The next instance of the moderators explicitly taking Walz’s side occurred a few minutes later, when the topic was illegal immigration. During his answer on the subject, Vance had said “[I]n Springfield, Ohio and in communities all across this country, you've got schools that are overwhelmed, you've got hospitals that are overwhelmed, you have got housing that is totally unaffordable because we brought in millions of illegal immigrants to compete with Americans for scarce homes.” After Walz had responded, moderator Brennan interjected:

[J]ust to clarify for our viewers, Springfield, Ohio does have a large number of Haitian migrants who have legal status.

This interjection came despite an agreement on a ground rule that the moderators would not “fact check” the debaters. In this case, while there might be some room for disagreement, Vance had far the better side of the facts. The Haitian migrants in Springfield have almost entirely entered the country illegally, but the Biden administration has purported to grant them something called “Temporary Protected Status.” So there was nothing false about what Vance had said, and the basis on which the Haitians have at least temporary legal status is a result of dubious Biden administration executive action. When Vance tried to explain that situation, the moderators cut off his microphone.

Finally there is the idea that any difficult problem faced by the people is a “crisis” that calls for immediate intervention by the federal government to solve it. As the debate went on, that became a recurring theme.
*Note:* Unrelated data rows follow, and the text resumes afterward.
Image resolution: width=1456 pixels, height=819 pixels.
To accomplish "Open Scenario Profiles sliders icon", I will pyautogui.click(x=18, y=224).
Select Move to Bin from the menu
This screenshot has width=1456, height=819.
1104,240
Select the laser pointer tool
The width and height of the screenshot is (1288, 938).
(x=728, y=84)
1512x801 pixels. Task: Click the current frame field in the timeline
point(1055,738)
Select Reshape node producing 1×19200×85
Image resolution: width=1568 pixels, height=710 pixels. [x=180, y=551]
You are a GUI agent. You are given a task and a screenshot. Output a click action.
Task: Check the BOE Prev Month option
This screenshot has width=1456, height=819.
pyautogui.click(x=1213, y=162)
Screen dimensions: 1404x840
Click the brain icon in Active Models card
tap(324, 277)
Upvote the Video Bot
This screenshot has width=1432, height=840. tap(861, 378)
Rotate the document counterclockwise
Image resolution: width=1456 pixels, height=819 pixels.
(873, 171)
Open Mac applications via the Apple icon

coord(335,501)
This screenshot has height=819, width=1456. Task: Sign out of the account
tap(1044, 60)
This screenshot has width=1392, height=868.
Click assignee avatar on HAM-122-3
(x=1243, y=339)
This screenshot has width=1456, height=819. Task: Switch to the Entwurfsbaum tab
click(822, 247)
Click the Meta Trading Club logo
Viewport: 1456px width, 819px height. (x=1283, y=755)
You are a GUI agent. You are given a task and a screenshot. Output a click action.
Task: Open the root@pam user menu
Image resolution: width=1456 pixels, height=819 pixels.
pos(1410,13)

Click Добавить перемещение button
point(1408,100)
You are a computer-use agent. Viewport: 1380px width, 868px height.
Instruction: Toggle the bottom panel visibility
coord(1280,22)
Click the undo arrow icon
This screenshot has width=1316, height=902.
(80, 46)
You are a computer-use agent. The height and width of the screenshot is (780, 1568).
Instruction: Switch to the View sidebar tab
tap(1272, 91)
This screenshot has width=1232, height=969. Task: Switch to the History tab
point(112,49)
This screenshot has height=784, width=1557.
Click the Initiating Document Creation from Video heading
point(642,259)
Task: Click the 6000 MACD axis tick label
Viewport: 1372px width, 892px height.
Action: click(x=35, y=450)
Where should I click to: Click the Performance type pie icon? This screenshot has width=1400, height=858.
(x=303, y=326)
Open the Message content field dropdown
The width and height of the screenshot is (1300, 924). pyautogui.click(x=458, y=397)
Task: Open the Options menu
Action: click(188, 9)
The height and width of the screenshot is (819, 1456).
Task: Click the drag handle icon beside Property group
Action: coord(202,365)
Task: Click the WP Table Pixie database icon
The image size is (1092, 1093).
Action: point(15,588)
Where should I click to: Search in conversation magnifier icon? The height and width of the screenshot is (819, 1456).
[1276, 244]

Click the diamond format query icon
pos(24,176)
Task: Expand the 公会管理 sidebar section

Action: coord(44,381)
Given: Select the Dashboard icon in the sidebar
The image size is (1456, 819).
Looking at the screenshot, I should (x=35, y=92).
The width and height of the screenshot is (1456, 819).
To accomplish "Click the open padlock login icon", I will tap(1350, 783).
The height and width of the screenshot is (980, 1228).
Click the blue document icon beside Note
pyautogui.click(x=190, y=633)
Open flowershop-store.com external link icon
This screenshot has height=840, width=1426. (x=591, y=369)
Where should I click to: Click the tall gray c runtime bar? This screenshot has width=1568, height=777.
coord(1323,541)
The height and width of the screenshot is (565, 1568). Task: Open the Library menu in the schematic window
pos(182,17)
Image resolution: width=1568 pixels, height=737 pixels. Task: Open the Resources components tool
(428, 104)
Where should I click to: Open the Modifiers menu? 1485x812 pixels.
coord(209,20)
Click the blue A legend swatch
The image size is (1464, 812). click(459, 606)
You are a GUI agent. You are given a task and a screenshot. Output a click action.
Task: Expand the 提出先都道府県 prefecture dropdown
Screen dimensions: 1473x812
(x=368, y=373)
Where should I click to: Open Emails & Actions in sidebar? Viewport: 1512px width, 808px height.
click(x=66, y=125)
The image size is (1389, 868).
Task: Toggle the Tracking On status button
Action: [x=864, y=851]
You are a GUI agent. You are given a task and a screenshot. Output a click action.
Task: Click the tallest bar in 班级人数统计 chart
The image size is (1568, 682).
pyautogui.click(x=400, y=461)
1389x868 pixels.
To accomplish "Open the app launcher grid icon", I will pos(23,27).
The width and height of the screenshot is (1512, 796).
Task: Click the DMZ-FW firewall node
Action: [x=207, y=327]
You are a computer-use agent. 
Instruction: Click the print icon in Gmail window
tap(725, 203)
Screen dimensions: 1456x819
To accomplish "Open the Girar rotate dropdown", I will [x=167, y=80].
First up, it was the “housing crisis.” From Brennan:

There's a shortage of more than 4 million homes in the United States and this contributes to the high housing crisis.

And then some time later, also from Brennan, it was the “childcare crisis”:

There is a childcare crisis in this country, and the United States is one of the very few developed countries in the world without a national paid leave program for new parents.

I think that the term “childcare crisis” is nothing more than a description of the fact — that has been true since the dawn of human history — that raising children is a difficult and challenging task. Fortunately in the world of CBS and other corporate media, such “crisis” and any others like it can always be promptly solved by the spending of sufficient funds from the infinite pile of loot at the disposal of the federal government.

Clearly, Trump has made a wise decision to decline to do future debates except on Fox.